== What is needed ==
Report all lines below with the word "Open".
-------- Data for processing --------
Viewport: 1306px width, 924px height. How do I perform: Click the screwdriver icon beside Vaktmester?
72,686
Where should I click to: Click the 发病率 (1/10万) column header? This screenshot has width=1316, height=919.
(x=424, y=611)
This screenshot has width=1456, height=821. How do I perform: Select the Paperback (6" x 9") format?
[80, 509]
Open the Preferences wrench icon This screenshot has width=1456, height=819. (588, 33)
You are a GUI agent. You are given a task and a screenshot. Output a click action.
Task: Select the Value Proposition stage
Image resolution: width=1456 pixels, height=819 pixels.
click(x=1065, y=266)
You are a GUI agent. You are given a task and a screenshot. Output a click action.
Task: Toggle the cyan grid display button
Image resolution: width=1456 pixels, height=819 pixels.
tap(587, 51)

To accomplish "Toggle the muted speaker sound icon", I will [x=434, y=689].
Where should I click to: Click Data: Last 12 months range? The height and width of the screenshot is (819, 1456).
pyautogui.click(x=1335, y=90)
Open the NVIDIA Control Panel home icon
--------
== Task result ==
Open the Preferences wrench icon This screenshot has width=1456, height=819. (588, 33)
Open the NVIDIA Control Panel home icon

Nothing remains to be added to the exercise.